The Color Balance panel gives you further control because it adjusts colors separately on each tonal range.

This means you no longer need to apply a global correction, nor are you required to use multiple masks. Instead, you’re easily adjusting the color locally.

This is useful when different areas of the photo have different color tones, or when the intensity is different in each zone. One of the advantages of this method is that you’re not flattening everything with one correction; you can preserve the natural variation while still fixing the problem.

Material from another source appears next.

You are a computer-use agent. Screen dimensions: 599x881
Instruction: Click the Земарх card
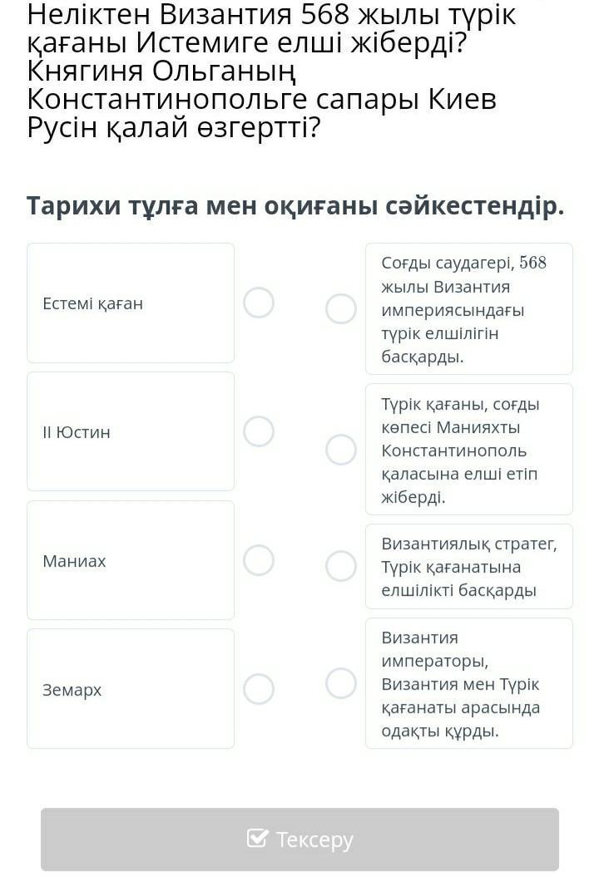point(131,689)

To use this method, follow these steps:

  • Step 1. Open your image in Luminar Neo and go into the editor as usual.
  • Step 2. On the right side of the screen, scroll down the panel tools until you reach the Professional section.
  • Step 3. Now, open Color Harmony and find Color Balance.
  • Step 4. Use the drop-down menu and select the tonal range you want to adjust between shadows, midtones, and highlights.
  • Step 5. Move the color sliders to balance opposing colors.
  • Step 6. Now change the tonal range and repeat the process. Each area may need a slightly different correction.

Pro tip: Start adjusting the midtones. They usually carry most of the visual information, especially in portraits – small adjustments can make a big difference.

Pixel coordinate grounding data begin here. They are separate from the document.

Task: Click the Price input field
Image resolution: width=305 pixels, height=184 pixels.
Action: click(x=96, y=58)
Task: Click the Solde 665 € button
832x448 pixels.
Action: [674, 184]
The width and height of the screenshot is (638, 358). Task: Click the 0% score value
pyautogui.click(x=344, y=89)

Method 3 – Advanced editing

For complex images, a single tool won’t be enough. This is where you combine multiple adjustments with masking to remove color casts in a more precise, targeted way.

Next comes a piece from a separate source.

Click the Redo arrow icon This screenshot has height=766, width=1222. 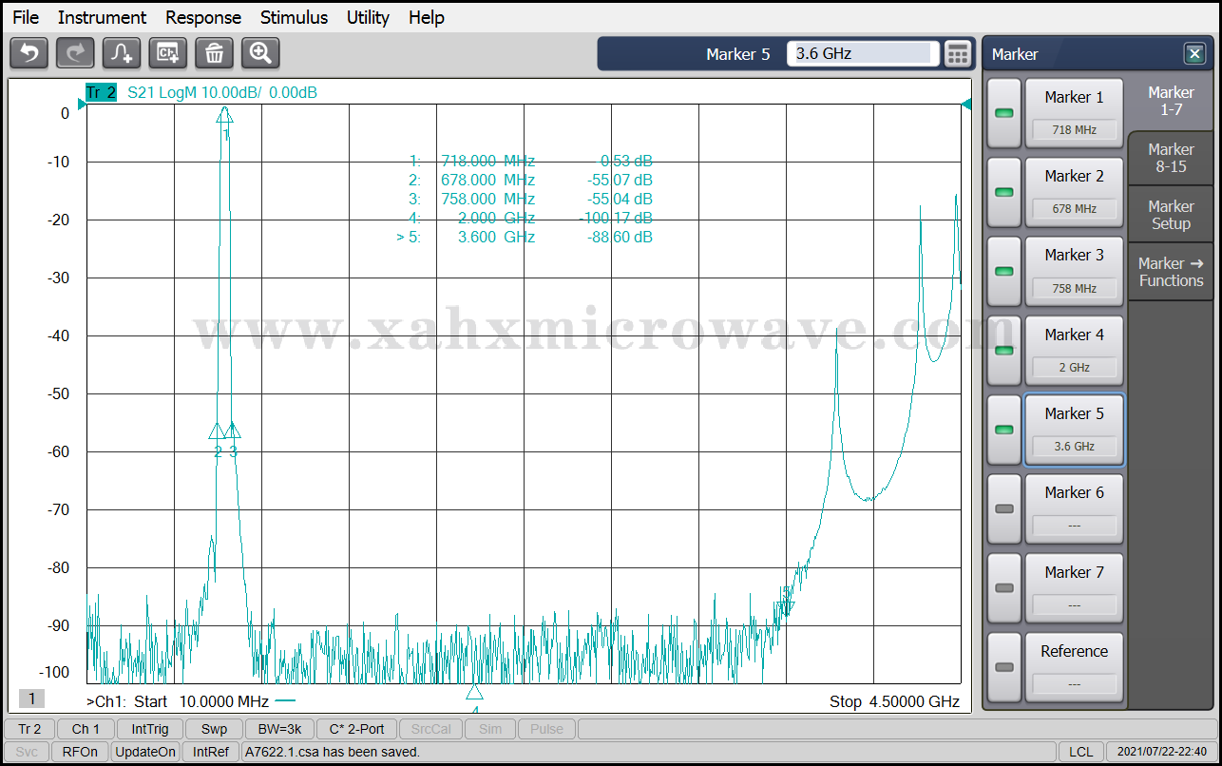click(75, 53)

At this level, there isn’t a single formula you can follow. Every photo needs a different approach depending on the light, colors, and most importantly, your creative decisions.

So, instead of giving you a step-by-step, it makes more sense to walk you through a real example.

The most important thing to remember here is that I made all the creative decisions. So, you might edit it in a completely different way because this method gives you full control.

  • Overall correction in the Develop panel
  • Masked the subject and corrected the color temperature
  • Used Remove Color Cast on the subject only
  • Fine-tuned with the HSL tool
  • Light Depth tool to lighten the subject
  • Added the Kodak Chrome 3 LUT
  • Used Magic Light on the lamps
  • Applied Structure AI to sharpen the face
  • Used Face AI > Face light
  • Fine-tuned using Color Balance

How to Remove Color Casts in Luminar Neo – Final Thoughts

Choosing the right method to remove a color cast in Luminar Neo really comes down to how complex the lighting is and how much control you need.

Use the Remove Color Cast feature if you’re dealing with a simple case of a uniform color tint with consistent lighting. It’s fast, automatic, and gets you most of the way in seconds.

The Color Balance panel is ideal when you have different tonal ranges that need separate adjustments. It helps you retain depth thanks to the natural, well-balanced results you can achieve by targeting shadows, midtones, and highlights differently.

Lastly, make use of the entire array of color tools offered by Luminar Neo and its smart masking tools to make precise color corrections that will give you professional results that only come with having full control and dedicating more time to your editing workflow.